Figure 1.

A genome-wide CRISPR/Cas9 library screen identifies the UFM1 pathway to affect HCMV US2-mediated degradation of HLA class I. (A) Schematic overview of the genome-wide CRISPR/Cas9 library screen setup. (B) Overview of hits identified in the library screen and genes selected for validation studies. Flow cytometric analysis for the library screen was performed at 7- and 18 days post-lentiviral transduction with the sgRNA library. The checkmarks indicate at which timepoint the respective genes were identified. (C) Validation of the screen at 14 days post-transduction of the sgRNAs. HLA-A2-eGFP U937 cells co-expressing US2 and SpCas9 were transduced with single sgRNAs targeting the presented genes. For each gene, the two most enriched sgRNAs from the screen were validated. The ubiquitin E3 ligase TRC8 was included as positive control, and an empty vector (EV ctrl) was included as negative control. Rescue of HLA-A2-eGFP (as measured by assessing eGFP levels and cell surface staining with an HLA-A2-specific antibody) was measured by flow cytometry. Validation was performed twice at 7, 11, 14, 18, and 21/28 days post-infection. The other timepoints are shown in Figure S1. Circles (sgRNA1) and diamonds (sgRNA2) in black or grey represent two independent experiments. (D) Same as in (C), although US11-expressing U937 cells were tested, instead of US2-expressing cells. HLA-A2 rescue observed in the polyclonal knockout cells are specific to US2 for the majority of genes.

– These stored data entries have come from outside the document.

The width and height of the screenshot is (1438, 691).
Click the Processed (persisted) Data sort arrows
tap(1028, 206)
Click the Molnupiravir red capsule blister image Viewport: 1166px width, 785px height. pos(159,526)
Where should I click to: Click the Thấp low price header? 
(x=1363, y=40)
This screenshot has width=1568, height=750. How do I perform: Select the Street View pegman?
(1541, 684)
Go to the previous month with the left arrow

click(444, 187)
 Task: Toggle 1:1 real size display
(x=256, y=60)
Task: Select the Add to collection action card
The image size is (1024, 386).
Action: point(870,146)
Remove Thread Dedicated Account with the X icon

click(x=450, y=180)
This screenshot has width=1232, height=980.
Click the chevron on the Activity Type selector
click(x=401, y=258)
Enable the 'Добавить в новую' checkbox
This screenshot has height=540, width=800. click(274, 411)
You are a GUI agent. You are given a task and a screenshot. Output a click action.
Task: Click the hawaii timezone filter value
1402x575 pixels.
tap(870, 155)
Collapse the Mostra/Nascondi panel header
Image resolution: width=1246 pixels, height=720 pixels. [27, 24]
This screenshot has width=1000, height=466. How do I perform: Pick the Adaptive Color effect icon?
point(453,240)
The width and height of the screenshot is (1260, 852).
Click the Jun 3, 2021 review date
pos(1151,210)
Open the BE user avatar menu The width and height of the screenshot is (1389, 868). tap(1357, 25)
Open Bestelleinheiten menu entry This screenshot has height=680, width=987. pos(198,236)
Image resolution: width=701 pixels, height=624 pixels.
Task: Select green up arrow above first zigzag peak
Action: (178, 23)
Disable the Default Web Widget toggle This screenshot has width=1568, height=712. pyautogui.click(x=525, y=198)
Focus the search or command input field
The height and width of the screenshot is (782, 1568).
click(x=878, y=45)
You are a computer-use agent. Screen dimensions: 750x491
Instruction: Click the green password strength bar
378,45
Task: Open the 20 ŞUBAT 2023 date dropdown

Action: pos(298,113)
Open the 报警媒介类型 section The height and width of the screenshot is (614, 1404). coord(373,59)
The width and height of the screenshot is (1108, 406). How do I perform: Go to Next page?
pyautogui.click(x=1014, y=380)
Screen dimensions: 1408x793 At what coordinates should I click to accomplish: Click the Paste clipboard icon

TMEM129 was taken along as a positive control for these US11-expressing cells, as this ubiquitin ligase is essential for US11 function. (E) Flow cytometry dot plots of UBA5- and UFM1 sgRNA-targeted cells from the cells shown in Figure 1C. (F) UFM1- and UBA5-targeting sgRNAs were introduced in a different cell type (U373 cells), and rescue of HLA-A2-eGFP was measured by flow cytometry.